» Your goal
Below are some records; output exactly the lines from the line with "Uncheck the Ecoles separator option" to the line with "Click the detach", both ends kept, and nothing more.

» Dataset records
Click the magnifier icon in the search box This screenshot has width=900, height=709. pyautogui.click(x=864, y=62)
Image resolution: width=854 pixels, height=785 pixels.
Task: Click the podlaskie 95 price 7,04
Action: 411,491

* * *

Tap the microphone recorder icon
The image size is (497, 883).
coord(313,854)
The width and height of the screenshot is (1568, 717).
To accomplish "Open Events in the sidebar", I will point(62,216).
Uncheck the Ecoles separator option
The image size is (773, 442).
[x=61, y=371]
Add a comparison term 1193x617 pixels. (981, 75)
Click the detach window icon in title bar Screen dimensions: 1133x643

...

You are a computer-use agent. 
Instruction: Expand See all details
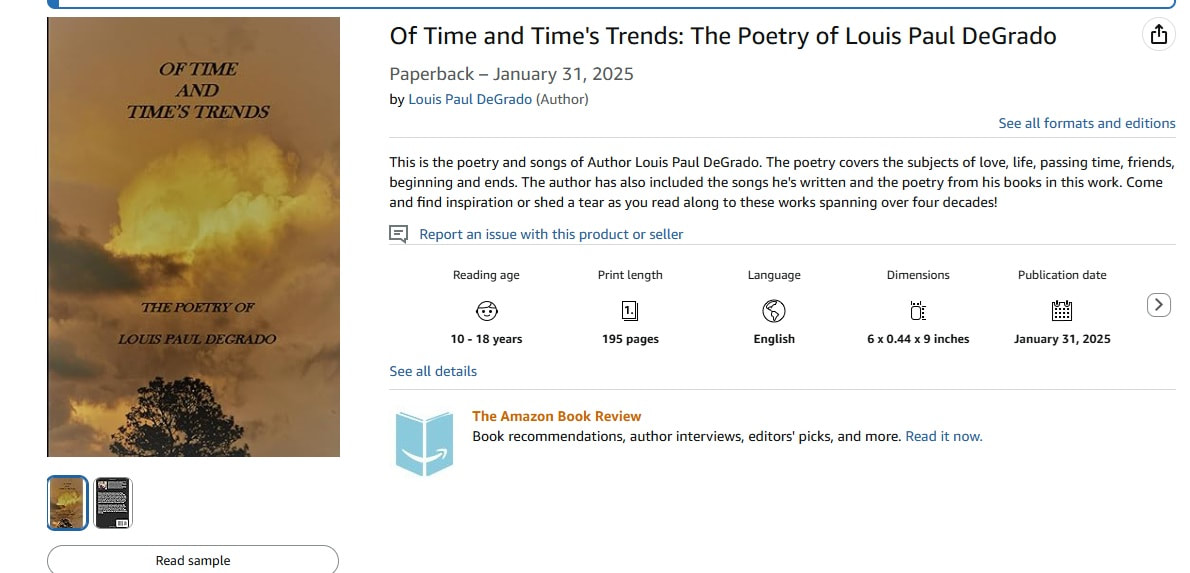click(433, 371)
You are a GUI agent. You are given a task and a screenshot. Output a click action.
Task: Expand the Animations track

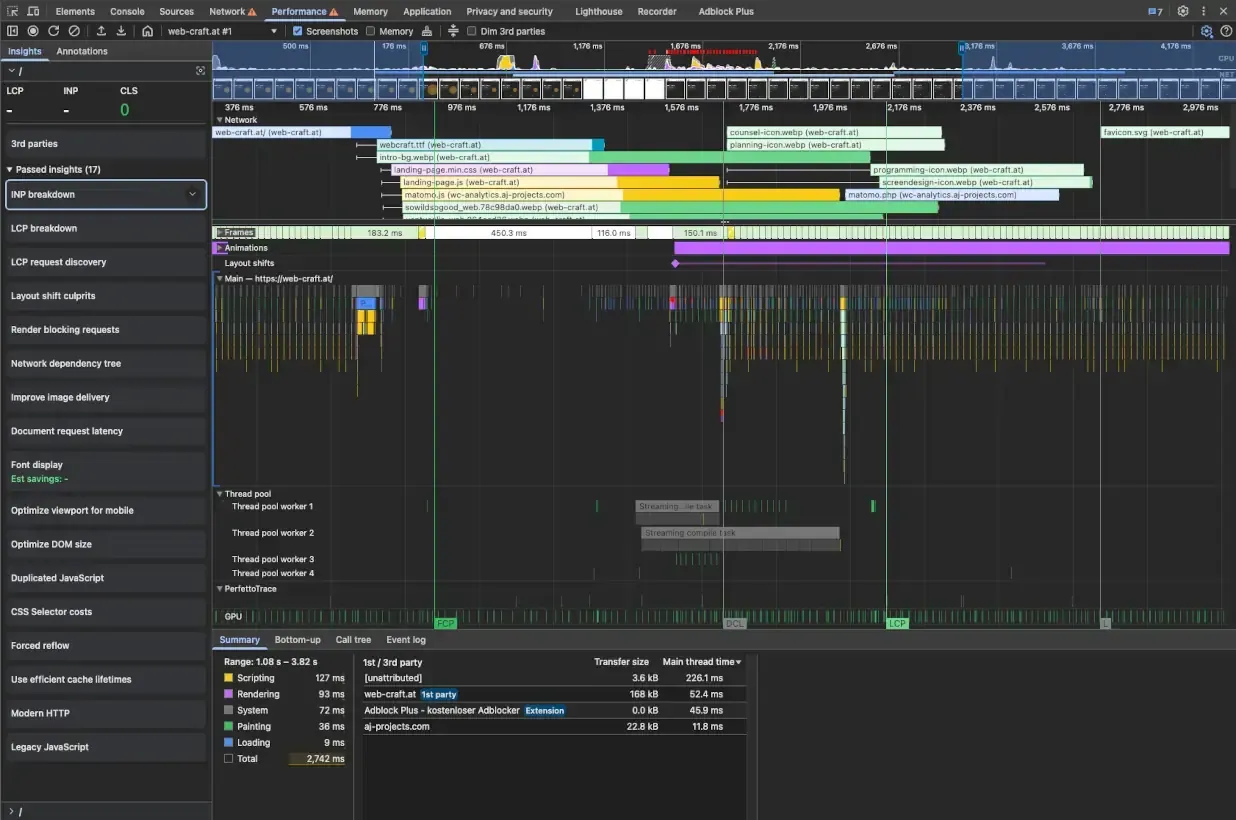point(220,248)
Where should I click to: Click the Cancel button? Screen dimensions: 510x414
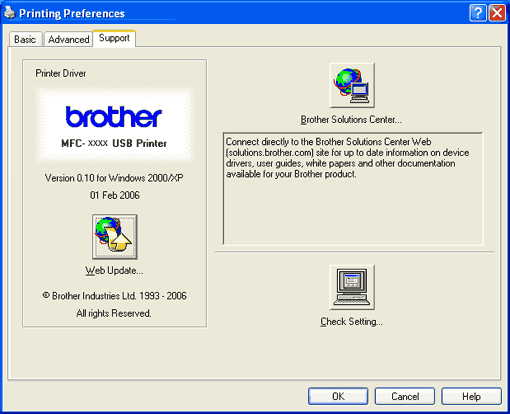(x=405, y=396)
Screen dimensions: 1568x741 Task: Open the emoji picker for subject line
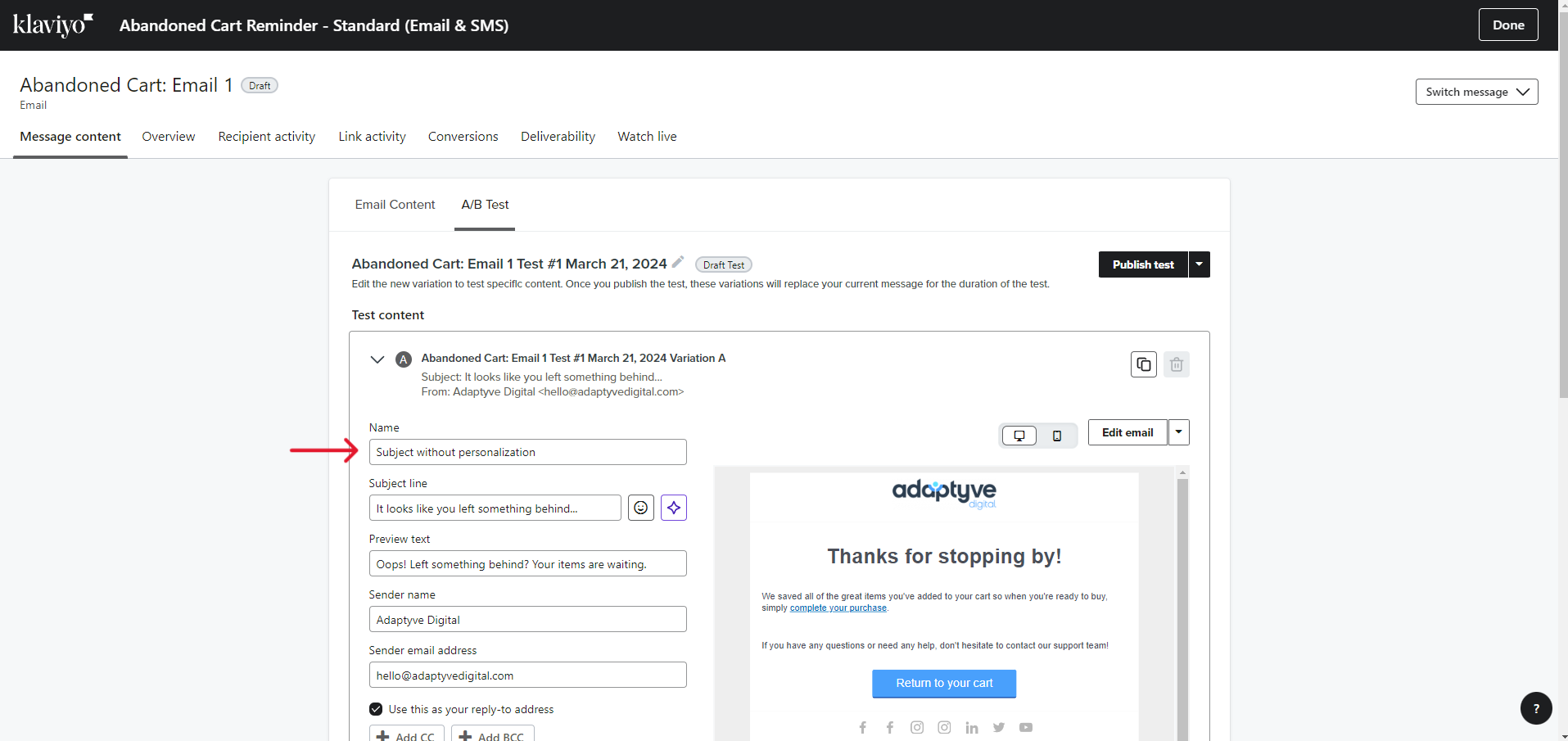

» Your solution
Uncheck the Ecoles separator option
The image size is (773, 442).
[x=61, y=371]
Add a comparison term 1193x617 pixels. (981, 75)
Click the detach window icon in title bar Screen dimensions: 1133x643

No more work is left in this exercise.